Overview
Makrocosm is a framework for building customized Linux operating systems. It defines a Makefile project structure and rules that let you:
- Build a root filesystem from Docker images that are based on a familiar distribution (e.g. Alpine, Ubuntu) for any architecture supported by multi-platform Docker builds (e.g. x86-64, aarch64), with your custom applications included.
- Configure and build a Linux kernel and a bootloader.
- Construct a disk image to boot on real hardware or virtual machines.
Projects using Makrocosm:
- Makrocosm example project
- Alpine-based example firmware images for x64, Orange Pi One, Raspberry Pi 3 and 4, and the BeagleBoard BeaglePlay.

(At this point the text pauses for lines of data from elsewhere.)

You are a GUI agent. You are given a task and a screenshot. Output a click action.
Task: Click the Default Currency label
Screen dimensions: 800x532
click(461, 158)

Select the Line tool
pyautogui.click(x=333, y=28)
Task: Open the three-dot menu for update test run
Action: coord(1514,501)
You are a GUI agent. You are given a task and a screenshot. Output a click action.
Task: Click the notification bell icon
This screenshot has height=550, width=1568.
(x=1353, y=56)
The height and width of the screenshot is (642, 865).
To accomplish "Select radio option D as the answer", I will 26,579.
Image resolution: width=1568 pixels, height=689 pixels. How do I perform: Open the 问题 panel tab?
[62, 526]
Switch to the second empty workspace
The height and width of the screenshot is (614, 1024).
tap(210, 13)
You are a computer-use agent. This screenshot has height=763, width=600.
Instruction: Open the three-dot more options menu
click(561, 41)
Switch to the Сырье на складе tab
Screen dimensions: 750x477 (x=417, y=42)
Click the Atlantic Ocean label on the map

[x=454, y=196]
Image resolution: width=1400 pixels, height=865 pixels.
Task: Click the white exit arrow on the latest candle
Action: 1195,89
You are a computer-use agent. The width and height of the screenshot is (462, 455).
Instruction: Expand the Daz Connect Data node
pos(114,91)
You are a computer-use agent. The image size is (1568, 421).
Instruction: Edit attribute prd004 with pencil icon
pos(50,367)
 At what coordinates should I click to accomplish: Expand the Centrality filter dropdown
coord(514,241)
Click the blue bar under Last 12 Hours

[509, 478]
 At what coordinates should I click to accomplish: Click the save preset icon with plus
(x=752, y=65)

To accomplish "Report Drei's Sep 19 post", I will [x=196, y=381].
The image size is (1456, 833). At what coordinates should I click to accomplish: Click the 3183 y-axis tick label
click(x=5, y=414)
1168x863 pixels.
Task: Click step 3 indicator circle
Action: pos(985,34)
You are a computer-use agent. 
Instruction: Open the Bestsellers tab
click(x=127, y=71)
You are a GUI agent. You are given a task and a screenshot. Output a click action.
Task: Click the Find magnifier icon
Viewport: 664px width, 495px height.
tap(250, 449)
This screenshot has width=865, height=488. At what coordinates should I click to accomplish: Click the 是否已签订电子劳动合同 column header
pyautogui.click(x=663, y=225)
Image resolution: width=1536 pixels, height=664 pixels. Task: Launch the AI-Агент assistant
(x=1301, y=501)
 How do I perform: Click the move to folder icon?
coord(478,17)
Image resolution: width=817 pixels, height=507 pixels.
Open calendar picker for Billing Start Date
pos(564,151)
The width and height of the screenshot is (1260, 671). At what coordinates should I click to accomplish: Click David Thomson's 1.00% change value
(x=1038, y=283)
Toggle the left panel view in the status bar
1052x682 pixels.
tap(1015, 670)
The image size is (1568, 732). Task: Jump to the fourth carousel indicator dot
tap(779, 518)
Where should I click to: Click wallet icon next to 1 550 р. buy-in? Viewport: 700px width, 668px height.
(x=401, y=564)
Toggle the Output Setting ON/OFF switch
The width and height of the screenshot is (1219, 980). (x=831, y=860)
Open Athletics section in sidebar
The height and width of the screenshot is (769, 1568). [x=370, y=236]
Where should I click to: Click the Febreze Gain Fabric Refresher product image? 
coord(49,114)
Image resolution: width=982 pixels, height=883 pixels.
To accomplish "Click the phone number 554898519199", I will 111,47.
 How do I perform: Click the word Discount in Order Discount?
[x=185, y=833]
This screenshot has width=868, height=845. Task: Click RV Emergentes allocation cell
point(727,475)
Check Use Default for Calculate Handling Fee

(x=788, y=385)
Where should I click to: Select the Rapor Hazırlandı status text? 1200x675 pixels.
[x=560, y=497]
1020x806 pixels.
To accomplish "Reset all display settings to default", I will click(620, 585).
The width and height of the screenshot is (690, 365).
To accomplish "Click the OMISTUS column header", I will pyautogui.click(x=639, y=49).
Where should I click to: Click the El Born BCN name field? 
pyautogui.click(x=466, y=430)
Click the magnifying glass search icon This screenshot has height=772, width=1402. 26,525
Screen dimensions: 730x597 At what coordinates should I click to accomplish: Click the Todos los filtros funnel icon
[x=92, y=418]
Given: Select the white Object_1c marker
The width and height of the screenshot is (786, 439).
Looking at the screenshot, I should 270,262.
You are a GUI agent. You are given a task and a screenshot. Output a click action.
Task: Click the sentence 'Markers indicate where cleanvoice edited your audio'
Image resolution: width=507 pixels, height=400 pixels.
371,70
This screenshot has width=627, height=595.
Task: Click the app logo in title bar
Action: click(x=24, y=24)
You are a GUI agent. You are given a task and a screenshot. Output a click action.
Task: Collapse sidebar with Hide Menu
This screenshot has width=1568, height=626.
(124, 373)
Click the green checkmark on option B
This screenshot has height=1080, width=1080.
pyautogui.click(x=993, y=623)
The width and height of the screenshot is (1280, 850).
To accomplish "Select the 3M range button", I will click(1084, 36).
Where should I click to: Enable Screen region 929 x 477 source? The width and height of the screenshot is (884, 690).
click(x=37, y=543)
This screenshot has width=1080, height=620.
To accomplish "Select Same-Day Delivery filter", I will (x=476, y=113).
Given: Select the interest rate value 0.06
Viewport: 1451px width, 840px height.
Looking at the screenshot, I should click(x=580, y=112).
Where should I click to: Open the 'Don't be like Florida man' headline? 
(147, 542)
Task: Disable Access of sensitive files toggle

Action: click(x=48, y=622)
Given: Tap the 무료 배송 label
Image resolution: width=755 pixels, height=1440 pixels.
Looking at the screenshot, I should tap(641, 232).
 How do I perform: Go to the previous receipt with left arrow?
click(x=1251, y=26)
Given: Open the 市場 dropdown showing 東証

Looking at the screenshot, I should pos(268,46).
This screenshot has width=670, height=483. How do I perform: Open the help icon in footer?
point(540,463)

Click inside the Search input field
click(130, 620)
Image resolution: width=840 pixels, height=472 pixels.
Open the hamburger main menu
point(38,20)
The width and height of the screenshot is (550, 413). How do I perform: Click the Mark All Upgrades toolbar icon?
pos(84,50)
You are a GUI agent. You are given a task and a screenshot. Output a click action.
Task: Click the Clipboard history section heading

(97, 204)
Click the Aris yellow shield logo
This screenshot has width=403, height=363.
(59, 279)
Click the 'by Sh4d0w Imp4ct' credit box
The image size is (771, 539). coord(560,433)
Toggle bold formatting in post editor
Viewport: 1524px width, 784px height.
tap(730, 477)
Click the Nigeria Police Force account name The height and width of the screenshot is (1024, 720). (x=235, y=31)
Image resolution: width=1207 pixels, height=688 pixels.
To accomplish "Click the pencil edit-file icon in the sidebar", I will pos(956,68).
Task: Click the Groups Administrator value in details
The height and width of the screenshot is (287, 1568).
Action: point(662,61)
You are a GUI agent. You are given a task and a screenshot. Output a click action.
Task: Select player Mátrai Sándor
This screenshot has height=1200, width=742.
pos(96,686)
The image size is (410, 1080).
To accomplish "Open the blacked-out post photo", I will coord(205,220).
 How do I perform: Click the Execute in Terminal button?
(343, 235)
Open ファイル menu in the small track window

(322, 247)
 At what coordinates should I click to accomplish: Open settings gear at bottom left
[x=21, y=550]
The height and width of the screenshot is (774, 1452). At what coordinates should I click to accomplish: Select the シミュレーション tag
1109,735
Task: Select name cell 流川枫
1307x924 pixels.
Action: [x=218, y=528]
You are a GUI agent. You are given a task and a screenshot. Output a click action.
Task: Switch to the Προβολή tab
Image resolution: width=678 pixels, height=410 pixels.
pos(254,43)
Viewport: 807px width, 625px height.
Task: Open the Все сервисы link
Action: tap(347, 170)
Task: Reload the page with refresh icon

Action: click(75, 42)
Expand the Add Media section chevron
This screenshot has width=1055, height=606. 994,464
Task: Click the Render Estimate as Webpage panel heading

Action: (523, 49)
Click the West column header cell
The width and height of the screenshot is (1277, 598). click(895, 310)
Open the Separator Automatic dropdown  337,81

- Demonstrates read-only rootfs, A/B partition firmware updating, cross-compiling applications, and u-boot and Grub bootloaders.
Comparison
Makrocosm has a similar utility for building embedded Linux firmware as Buildroot or Yocto, but Makrocosm differs significantly by its ethos of leveraging Docker builds and compiling the bare minimum.
The most appreciable difference for the developer using Makrocosm is that the root filesystem is constructed procedurally by instructions in a Dockerfile rather than being declaratively defined in configuration files.
Pros
- Familiar Dockerfile experience.
- Conventional tools (i.e. make, shell).
- Faster build times due to use of pre-built packages.
- Cached base layers can be used by multiple build targets with the same architecture.
Cons
- Achieving reproducible builds with Docker requires effort. Providers of apk/deb/rpm/etc package repositories generally do not retain old versions of packages, making package pinning difficult.
- More effort to apply patches to packages in upstream package repositories.